Exercise 1 - Write out the stretch of the aircraft controller excerpt from "We have performed" through "non-linear systems [42].", and replace "sample iterations" with "sample steps".
Exercise 2 - In the aircraft controller excerpt, which open source software was used for the Hardware in The Loop simulation?
Exercise 3 - Please summarize the aircraft controller excerpt in two sentences.
START Page extract
Our broad objective is to find an ANN-based controller that can improve performance in uncertain environments. To achieve this goal, we need to train the ANN-controller, however, it is risky to train an ANN controller during a real flight test as it poses a safety risk. Hence, the solution we propose is to switch between a traditional LQR controller and the ANN controller in such a way that safety is guaranteed. More precisely, we allow the ANN controller to operate while the aircraft remains within a “safe zone” from which the LQR controller can guarantee that the aircraft never stalls. When the ANN controller is on the verge of leaving the safe zone, we switch to the LQR controller. However, these expert determined safe zones are often too conservative (small), thereby not providing sufficient time of operation for the ANN controller. A longer duration of operation for the ANN controller is desirable for the learning process, so we provide a method to extend the safe zone to a larger set (“recoverable zone"), which guarantees that the aircraft recovers within a fixed amount of time if a stall occurs. The recoverable zone computation is performed using formal methods based reachable set computation, thereby providing a formally verified switching component decision procedure that guarantees the safe operation of the aircraft.
We consider a dynamic model of a fixed-wing aircraft, with six-degrees-of-freedom (6-DOF), which is used as an experimental platform to employ a hybrid controller that consists of an intelligent and automatic switching between an LQR and an ANN based controller. The aircraft dynamics consists of a decoupled longitudinal and lateral linear time invariant dynamics, with a decoupled state-feedback LQR controller for each component. For our simulations, we consider an ANN controller that combines aircraft guidance and control systems and performs end-to-end mapping from error states to control surface values, in order to fly along a straight line with steady state wings-level and altitude hold.
We have performed Hardware in The Loop (HITL) simulation of the hybrid controller in conjunction with the the 6-DOF differential equations, on the aircraft avionics using the open source software, QGroundControl. Our simulations exhibit that the number of sample iterations for which ANN controller actions are performed while ensuring safe flying, increases as the learning space (recoverable zone) is expanded.
2 Related Work
Artificial Neural Networks have been widely used in many control applications, such as automatic generation control of interconnected power systems [41], irrigation scheduling [37], micro-turbine power plant [36], solar binding [4], robotics [1, 6], and aircraft control [17]. ANN is popularly used in flight control [19], robot control [25] as well as for non-linear systems [42].
Verification has been extensively applied to dynamical systems, and focus on over-approximation based methods including predicate abstraction [3, 22], state-space exploration based fix-point computation [14], Hamilton-Jacobi based methods [2], symbolic state space exploration based methods [16], Satisfiability Modulo Theory (SMT) based methods [20, 21, 23, 38], and counter-example guided abstraction-refinement based methods [24, 31, 32].
END Page extract
START Supplied records
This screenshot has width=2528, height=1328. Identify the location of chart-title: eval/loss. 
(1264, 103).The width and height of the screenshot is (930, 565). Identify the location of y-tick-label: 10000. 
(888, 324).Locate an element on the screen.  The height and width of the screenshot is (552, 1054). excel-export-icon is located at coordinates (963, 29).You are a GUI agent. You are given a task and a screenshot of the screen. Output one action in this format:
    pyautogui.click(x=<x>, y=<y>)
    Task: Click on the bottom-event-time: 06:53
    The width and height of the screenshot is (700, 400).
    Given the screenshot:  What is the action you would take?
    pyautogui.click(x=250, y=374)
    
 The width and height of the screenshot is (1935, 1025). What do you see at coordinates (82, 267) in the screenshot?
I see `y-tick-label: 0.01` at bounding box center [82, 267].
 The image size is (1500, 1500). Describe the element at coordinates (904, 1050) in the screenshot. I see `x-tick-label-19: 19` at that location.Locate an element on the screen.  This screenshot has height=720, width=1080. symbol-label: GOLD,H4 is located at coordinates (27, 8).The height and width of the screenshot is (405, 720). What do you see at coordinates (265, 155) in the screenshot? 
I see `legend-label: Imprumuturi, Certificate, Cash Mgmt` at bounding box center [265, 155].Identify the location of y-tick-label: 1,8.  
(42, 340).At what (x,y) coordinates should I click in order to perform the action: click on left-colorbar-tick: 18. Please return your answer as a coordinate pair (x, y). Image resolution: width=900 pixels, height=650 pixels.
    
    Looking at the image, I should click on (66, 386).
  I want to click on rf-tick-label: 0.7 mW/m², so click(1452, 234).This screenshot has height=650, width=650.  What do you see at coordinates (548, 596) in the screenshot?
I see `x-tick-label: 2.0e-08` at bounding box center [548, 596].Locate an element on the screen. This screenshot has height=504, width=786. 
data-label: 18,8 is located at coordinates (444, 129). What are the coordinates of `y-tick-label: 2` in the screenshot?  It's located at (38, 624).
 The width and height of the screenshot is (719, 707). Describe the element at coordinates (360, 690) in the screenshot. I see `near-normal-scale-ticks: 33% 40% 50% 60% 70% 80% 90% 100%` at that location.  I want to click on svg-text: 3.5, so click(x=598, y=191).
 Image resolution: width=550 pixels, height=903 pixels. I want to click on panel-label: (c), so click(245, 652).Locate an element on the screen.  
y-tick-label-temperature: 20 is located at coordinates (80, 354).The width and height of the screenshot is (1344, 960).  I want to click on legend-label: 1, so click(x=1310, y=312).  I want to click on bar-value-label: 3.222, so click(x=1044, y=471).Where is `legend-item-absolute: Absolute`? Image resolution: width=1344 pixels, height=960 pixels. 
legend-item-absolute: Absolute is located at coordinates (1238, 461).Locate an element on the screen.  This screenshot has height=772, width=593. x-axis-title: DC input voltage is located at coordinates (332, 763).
END Supplied records
Answer space 1 -
We have performed Hardware in The Loop (HITL) simulation of the hybrid controller in conjunction with the the 6-DOF differential equations, on the aircraft avionics using the open source software, QGroundControl. Our simulations exhibit that the number of sample steps for which ANN controller actions are performed while ensuring safe flying, increases as the learning space (recoverable zone) is expanded.
2 Related Work
Artificial Neural Networks have been widely used in many control applications, such as automatic generation control of interconnected power systems [41], irrigation scheduling [37], micro-turbine power plant [36], solar binding [4], robotics [1, 6], and aircraft control [17]. ANN is popularly used in flight control [19], robot control [25] as well as for non-linear systems [42].

Answer space 2 - QGroundControl.

Answer space 3 - To train an ANN controller safely, the authors switch between it and a traditional LQR controller, and they use formal reachable set computation to extend the conservative safe zone to a larger recoverable zone from which the aircraft is guaranteed to recover. Hardware in The Loop simulations on a 6-DOF fixed-wing aircraft model show that expanding this zone increases the number of iterations the ANN controller can operate while flying safely.